[db] KG Database Selection - Google Spanner
Problem to Solve
Given the sudden deprecation of Kuzu, the GKG team will be accelerating it's efforts to consider alternative graph databases that strongly overlap with Kuzu's querying capabilities and general performance, while also looking to ameliorate some of the downsides of Kuzu.
The intent of this issue is to provide a broad analysis of the features deemed necessary to the GKGaaS effort, an overview of how Spanner Graph performs, and some notes on deployment/resource provisioning for the DB.
Spanner https://cloud.google.com/spanner?hl=en
Analysis
- Spanner Graph appears to have been built on top of the existing Spanner relational database offering. Spanner Graph is a feature which integrates graph capabilities with Spanner. It requires to define nodes and edges as table and then specify the graph based on the existing tables, primary keys and foreign keys.
- If we decide to go with a "slim" graph we can get away with two simple table (Node {id, traversal} and Edge { from, to }) and assign them different label. But this will get messy if we change our mind.
- Spanner Graph offers a querying language that is similar to openCypher with a few differences which are listed here https://cloud.google.com/spanner/docs/graph/opencypher-reference.
-
✅ Code Indexing: High volume of nodes with smaller data payloads (e.g., code symbols). -
✅ SDLC Data: Lower volume of nodes with larger data payloads (e.g., issue titles, descriptions, and other long-form text).
- Spanner supports importing from PostgreSQL via Datastream and from Avro and CSV files via the Import API. For ClickHouse we can use Avro files with the Import API for handling massive datasets with proper parallelization, error handling, and throughput optimization.

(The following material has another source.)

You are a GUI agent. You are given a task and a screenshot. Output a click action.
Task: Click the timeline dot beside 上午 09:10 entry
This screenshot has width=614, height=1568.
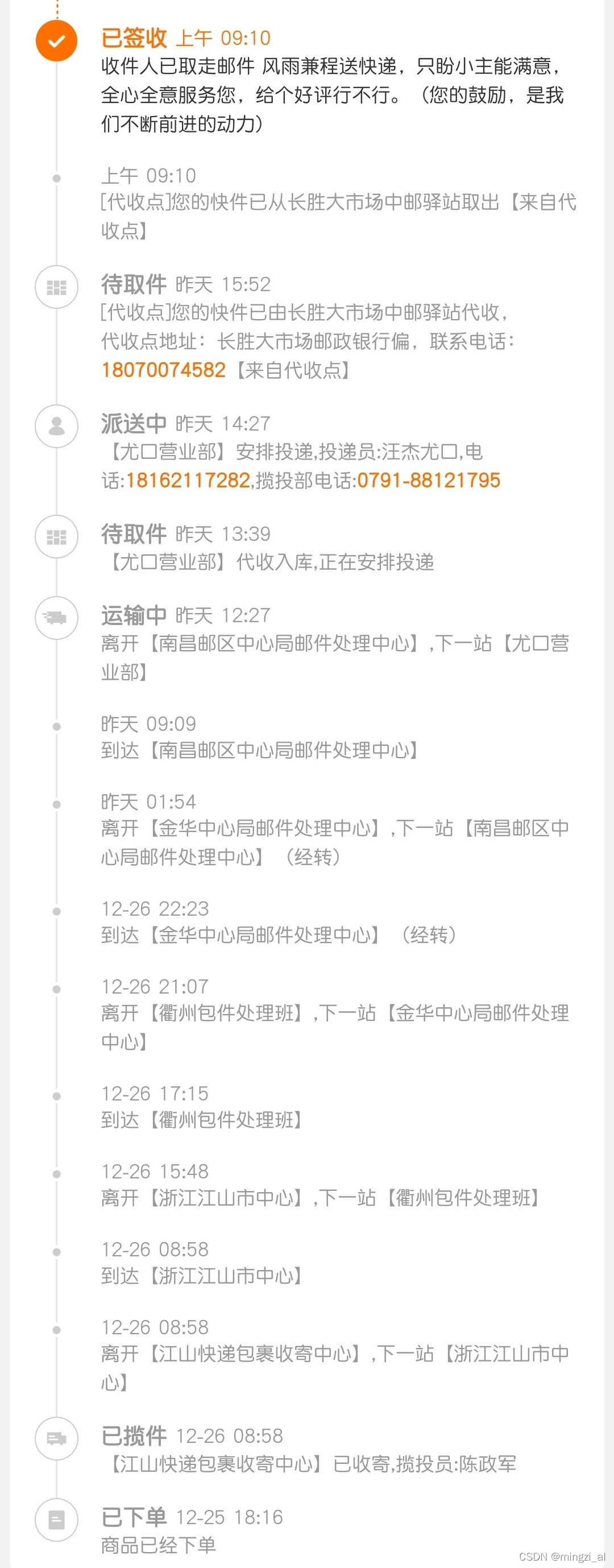(57, 179)
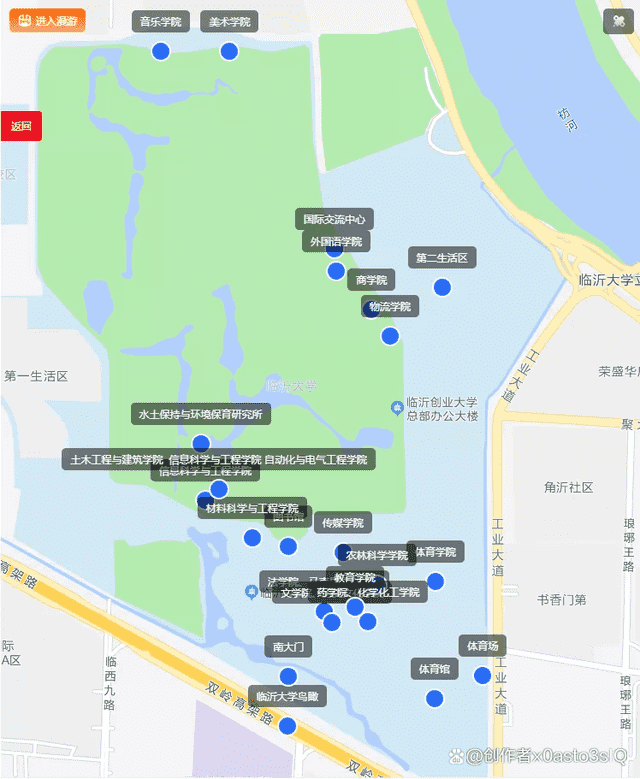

- The database is not embeddable. Furthermore, there isn't any supported way to run locally in a Docker image. There is an emulator https://docs.cloud.google.com/spanner/docs/emulator for local development, but it is not specified if it supports graph features and is not meant to be used as a local database.
Performance & Scalability Requirements
- Spanner is fundamentally an OLTP system designed for high-volume transactional writes. In August this year, they have introduced a columnar engine which speeds up the analytical queries. At the scale of multi-millions of nodes and edges, I think the columnar engine can easily do the job.
- Spanner does not appear to offer the same algorithm library as other graph database do. This is limiting if we want to run PageRank, shortest-path, etc.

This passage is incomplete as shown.